During halftime of the annual football game between Harvard and Yale on Saturday, hundreds of students and alumni stormed the field demanding that the elite universities divest completely from fossil fuels and cancel their holdings in Puerto Rican debt.

An estimated 500 students and alumni gathered and at sat down at mid-field, holding signs that condemned Harvard and Yale for being "complicit in climate injustice" and chanting "fossil fuels have got to go!"

The protest delayed the football game, which was being aired live on ESPN, for nearly an hour. Demonstrators who refused to leave the field voluntarily were arrested.

Drew Hammel, a Harvard student, told the New York Times that the goal of the demonstration was to "put increased pressure on sources of power at Yale and Harvard and make them realize that this is a student issue."

The student-led protest quickly garnered national attention, with Rep. Alexandria Ocasio-Cortez (D-N.Y.) and founder Bill McKibben expressing their support on Twitter.

"Activism disrupts the present to change the future," said the New York Democrat.

"Amazing action," tweeted McKibben. "Harvard-Yale Game is literally peak establishment—and they were forced to think about what their investments are doing to the world. Such thanks for this leadership!"

As The Guardian reported, "both schools have massive endowments invested across the economy, including in fossil fuels.
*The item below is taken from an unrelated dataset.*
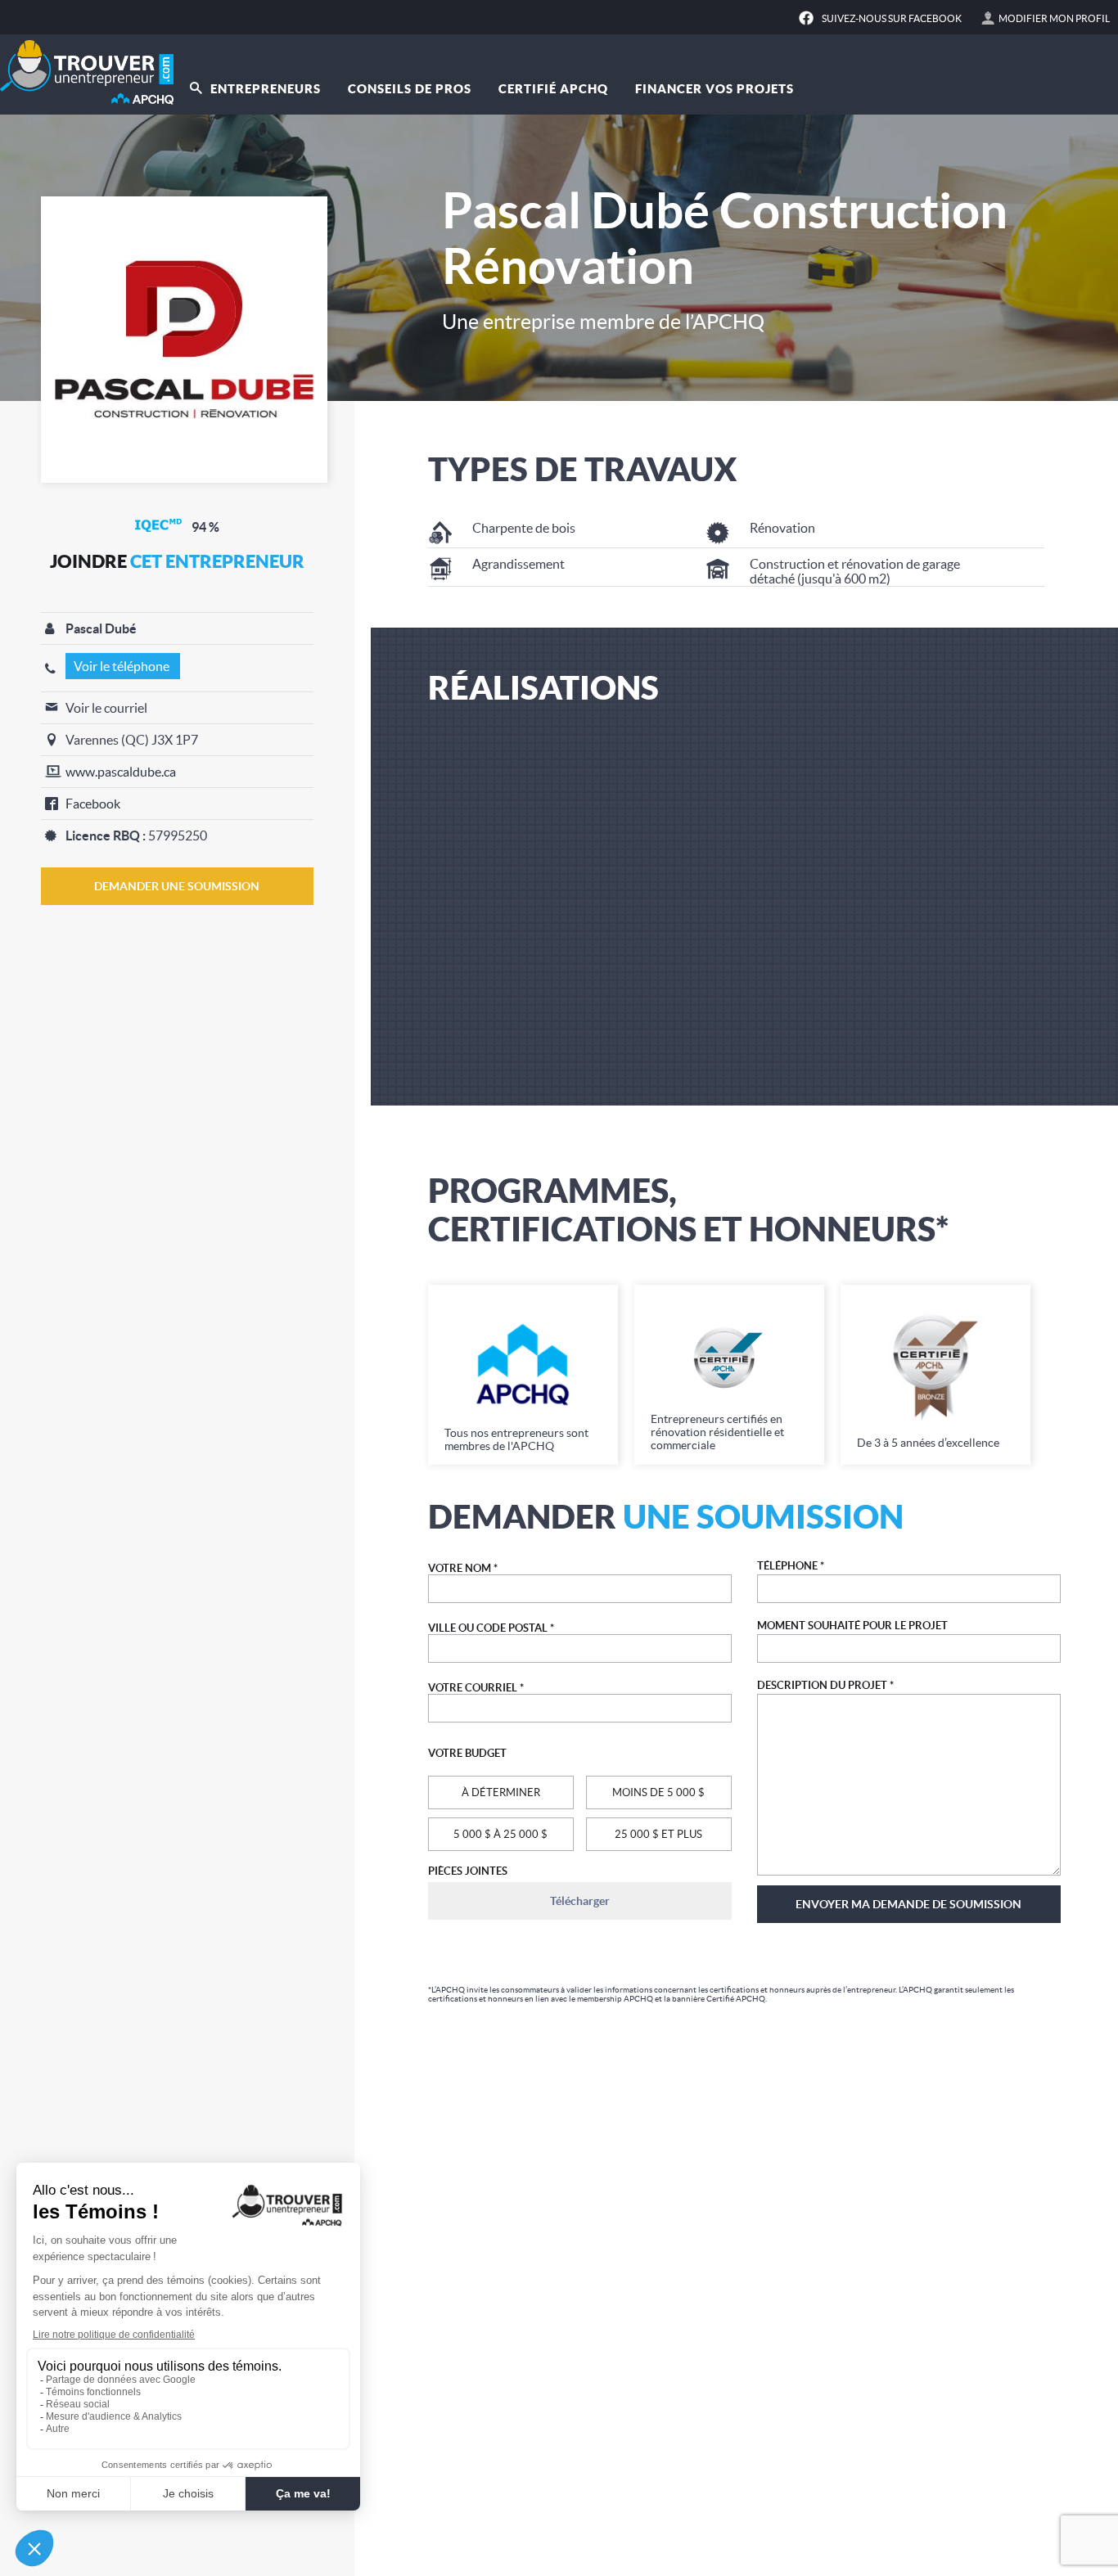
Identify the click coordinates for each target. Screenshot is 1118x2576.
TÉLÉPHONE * (790, 1566)
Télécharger (580, 1900)
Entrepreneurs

Harvard's is worth $39 billion, Yale's $29 billion. Activists believe that if the universities divest, hundreds of institutions will follow them."

Akio Ho, a Yale student from Australia who participated in Saturday's action, said his "country is on fire right now."

"Unprecedented wildfires are ripping through homes," said Ho. "Climate change and the climate crisis is an extremely urgent problem."